### WHAT YOU ARE ASKED TO DO:
Copy exactly the lines from the first line of the records below through the line containing "Screenshot is 245x2576.", including both, and nothing else.

### EXERCISE MATERIALS:
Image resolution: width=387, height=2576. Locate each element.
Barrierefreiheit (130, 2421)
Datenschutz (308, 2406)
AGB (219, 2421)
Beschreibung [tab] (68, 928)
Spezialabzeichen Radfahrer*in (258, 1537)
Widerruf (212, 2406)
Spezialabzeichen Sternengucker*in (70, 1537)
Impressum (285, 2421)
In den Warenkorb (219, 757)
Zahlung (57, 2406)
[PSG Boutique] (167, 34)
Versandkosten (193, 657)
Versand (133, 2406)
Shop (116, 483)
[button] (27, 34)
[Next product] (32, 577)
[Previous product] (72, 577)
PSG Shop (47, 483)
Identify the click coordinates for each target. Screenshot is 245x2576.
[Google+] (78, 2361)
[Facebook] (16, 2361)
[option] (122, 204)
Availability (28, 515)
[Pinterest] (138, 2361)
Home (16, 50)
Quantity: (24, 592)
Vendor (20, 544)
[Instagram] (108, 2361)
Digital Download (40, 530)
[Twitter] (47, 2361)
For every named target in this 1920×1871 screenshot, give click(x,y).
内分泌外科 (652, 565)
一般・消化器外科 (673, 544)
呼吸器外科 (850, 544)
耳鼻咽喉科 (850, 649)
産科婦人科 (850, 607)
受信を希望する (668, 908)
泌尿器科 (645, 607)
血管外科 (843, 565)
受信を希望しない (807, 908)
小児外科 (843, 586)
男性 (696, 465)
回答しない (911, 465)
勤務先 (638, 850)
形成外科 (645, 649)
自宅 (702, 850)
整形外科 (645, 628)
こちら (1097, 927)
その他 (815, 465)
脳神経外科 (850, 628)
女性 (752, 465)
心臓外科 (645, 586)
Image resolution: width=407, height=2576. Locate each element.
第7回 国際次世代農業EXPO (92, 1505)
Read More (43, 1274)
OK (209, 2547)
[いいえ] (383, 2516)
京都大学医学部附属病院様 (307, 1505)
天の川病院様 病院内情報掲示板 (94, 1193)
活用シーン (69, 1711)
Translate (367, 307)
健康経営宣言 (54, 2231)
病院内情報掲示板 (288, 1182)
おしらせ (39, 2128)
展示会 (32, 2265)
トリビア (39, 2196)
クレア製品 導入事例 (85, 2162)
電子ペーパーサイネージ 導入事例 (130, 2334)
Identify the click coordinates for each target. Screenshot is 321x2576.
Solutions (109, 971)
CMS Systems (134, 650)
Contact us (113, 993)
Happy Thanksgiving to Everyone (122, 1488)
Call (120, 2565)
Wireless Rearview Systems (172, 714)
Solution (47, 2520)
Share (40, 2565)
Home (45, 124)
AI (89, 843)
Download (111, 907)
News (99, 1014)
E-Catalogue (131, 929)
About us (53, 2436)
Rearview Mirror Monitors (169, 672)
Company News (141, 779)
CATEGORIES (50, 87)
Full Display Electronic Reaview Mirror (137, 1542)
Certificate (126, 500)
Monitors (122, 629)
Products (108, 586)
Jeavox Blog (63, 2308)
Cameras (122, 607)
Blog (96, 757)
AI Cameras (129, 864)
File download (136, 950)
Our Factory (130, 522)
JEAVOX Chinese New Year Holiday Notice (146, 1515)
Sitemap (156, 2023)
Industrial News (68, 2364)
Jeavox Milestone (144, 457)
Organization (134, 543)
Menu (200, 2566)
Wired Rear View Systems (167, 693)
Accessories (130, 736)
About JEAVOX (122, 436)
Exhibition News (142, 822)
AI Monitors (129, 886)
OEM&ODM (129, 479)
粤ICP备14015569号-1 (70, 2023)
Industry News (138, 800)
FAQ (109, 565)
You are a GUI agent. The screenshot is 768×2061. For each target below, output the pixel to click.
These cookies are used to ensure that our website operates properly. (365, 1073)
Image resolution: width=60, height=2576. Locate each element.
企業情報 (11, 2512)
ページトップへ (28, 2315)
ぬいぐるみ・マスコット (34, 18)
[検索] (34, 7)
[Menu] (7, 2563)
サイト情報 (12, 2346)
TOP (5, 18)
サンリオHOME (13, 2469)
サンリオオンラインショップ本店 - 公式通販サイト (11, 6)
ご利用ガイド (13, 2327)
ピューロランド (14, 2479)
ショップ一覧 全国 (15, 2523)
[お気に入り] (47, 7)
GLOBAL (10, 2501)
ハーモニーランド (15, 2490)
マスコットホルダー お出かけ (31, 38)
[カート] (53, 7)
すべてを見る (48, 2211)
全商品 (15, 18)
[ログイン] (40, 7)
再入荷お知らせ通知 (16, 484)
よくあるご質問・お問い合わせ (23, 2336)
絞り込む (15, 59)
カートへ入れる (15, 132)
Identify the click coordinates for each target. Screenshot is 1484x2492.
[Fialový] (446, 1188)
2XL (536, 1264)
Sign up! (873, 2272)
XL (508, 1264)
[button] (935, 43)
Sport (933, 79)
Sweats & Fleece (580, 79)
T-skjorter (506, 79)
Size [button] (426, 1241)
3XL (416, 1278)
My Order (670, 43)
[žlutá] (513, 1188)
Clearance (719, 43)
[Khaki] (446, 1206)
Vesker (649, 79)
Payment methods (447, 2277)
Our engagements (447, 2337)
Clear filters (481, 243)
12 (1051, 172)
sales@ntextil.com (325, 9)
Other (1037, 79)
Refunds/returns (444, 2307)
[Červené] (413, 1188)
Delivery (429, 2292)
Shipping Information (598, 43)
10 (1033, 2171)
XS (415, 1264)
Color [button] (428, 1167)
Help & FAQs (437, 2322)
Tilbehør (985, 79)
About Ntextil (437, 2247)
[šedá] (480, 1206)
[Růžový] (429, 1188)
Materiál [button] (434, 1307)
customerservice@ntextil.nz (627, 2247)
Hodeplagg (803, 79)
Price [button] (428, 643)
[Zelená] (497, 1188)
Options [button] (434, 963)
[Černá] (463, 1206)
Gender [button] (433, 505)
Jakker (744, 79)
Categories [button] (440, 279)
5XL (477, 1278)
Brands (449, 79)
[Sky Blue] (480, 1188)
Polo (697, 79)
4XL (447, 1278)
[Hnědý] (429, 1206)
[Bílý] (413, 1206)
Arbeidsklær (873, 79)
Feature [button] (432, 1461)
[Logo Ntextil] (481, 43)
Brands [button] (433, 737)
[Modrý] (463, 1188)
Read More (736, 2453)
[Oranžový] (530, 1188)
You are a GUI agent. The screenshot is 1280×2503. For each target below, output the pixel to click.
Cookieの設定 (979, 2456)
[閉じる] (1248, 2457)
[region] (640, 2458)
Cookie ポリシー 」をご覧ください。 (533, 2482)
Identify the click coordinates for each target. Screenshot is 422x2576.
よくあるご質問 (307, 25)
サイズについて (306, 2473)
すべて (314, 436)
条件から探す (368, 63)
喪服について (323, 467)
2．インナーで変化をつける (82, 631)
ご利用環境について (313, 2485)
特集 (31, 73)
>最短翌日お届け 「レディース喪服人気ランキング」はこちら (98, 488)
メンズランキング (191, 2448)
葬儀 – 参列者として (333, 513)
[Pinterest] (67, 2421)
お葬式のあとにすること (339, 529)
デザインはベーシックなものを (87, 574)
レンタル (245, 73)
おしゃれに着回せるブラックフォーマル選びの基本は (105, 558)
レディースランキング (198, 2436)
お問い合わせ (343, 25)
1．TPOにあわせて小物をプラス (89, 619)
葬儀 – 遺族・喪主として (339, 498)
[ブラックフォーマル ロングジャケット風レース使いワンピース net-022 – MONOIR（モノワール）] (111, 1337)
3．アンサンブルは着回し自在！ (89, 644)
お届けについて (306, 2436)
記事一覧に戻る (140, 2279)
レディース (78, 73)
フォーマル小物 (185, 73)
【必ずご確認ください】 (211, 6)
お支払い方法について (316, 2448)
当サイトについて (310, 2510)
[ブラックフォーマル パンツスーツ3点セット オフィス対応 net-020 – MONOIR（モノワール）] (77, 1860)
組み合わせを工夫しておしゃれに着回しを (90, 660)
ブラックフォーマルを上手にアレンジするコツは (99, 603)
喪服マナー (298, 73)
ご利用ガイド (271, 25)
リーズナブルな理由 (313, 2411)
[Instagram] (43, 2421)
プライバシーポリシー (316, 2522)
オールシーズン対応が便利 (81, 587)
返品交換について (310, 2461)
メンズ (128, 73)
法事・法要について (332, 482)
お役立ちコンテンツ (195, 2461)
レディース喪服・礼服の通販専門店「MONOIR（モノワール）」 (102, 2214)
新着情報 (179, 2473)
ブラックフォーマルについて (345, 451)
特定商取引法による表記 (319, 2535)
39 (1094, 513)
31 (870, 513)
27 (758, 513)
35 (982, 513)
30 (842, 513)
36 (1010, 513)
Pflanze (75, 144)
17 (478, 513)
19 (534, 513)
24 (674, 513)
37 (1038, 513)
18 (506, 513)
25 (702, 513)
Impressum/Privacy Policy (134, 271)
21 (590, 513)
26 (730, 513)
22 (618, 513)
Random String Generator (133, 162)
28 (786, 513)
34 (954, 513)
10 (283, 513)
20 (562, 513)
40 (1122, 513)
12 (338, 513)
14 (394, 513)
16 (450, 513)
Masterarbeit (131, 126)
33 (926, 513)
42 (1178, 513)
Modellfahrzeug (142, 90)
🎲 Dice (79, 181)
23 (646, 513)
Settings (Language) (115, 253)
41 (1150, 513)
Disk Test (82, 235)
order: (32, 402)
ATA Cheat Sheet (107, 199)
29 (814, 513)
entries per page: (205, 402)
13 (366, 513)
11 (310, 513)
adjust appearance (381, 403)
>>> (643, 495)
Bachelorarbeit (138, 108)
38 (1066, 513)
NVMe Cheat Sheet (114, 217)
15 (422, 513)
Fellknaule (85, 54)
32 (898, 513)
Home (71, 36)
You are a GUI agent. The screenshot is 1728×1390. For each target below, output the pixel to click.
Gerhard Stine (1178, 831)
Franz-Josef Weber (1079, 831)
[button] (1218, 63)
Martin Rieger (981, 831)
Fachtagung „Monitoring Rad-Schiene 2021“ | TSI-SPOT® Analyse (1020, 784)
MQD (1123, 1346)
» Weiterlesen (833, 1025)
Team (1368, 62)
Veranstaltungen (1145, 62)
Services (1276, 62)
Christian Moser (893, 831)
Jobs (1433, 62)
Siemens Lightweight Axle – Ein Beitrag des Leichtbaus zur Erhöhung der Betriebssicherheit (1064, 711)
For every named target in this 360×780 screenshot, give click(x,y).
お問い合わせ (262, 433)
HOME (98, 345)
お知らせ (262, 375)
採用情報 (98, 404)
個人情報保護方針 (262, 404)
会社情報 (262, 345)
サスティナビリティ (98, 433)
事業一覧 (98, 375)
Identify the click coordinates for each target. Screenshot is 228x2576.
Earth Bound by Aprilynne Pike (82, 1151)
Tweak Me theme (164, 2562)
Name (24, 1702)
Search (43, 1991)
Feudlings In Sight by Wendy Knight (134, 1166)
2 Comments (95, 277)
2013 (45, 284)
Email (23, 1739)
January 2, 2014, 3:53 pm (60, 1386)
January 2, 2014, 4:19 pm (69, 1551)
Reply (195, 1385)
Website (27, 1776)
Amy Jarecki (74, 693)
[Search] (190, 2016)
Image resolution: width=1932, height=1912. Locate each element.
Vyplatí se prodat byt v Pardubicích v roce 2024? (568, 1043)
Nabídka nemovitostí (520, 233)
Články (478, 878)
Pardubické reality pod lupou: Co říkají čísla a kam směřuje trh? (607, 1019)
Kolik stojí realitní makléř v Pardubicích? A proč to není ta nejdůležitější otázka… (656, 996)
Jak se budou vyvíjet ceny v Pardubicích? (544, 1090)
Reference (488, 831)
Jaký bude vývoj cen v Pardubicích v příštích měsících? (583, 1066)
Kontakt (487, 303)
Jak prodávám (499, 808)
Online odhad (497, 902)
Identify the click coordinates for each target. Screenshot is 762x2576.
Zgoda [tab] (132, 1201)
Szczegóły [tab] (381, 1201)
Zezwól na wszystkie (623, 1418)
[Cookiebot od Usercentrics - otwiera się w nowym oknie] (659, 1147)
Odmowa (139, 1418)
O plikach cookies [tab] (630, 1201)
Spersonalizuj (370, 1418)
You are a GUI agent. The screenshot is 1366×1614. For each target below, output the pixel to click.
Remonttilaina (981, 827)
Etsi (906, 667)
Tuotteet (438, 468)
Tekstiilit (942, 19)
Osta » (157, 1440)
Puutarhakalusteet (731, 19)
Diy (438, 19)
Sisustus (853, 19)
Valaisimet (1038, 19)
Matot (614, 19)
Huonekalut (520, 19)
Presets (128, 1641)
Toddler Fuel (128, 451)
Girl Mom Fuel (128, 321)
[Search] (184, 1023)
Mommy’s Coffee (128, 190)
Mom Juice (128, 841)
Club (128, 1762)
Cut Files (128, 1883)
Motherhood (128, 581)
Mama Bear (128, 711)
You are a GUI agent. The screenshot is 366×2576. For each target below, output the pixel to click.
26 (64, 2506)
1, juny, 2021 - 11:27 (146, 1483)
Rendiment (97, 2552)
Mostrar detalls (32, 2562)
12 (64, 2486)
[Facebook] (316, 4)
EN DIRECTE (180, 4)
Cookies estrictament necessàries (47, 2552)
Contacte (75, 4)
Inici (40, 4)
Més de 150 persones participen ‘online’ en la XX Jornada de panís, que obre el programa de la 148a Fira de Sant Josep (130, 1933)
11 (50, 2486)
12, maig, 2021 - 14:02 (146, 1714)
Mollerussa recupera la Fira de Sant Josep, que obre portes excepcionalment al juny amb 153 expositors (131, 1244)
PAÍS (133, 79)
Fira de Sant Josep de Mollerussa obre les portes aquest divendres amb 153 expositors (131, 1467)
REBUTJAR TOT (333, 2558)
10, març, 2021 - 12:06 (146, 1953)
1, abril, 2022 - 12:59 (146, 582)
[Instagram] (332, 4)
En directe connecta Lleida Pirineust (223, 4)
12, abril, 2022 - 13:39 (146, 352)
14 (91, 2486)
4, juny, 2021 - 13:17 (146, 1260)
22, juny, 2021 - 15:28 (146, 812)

### OUTPUT OF THE TASK:
Image resolution: width=387, height=2576. Locate each element.
Barrierefreiheit (130, 2421)
Datenschutz (308, 2406)
AGB (219, 2421)
Beschreibung [tab] (68, 928)
Spezialabzeichen Radfahrer*in (258, 1537)
Widerruf (212, 2406)
Spezialabzeichen Sternengucker*in (70, 1537)
Impressum (285, 2421)
In den Warenkorb (219, 757)
Zahlung (57, 2406)
[PSG Boutique] (167, 34)
Versandkosten (193, 657)
Versand (133, 2406)
Shop (116, 483)
[button] (27, 34)
[Next product] (32, 577)
[Previous product] (72, 577)
PSG Shop (47, 483)
Identify the click coordinates for each target. Screenshot is 245x2576.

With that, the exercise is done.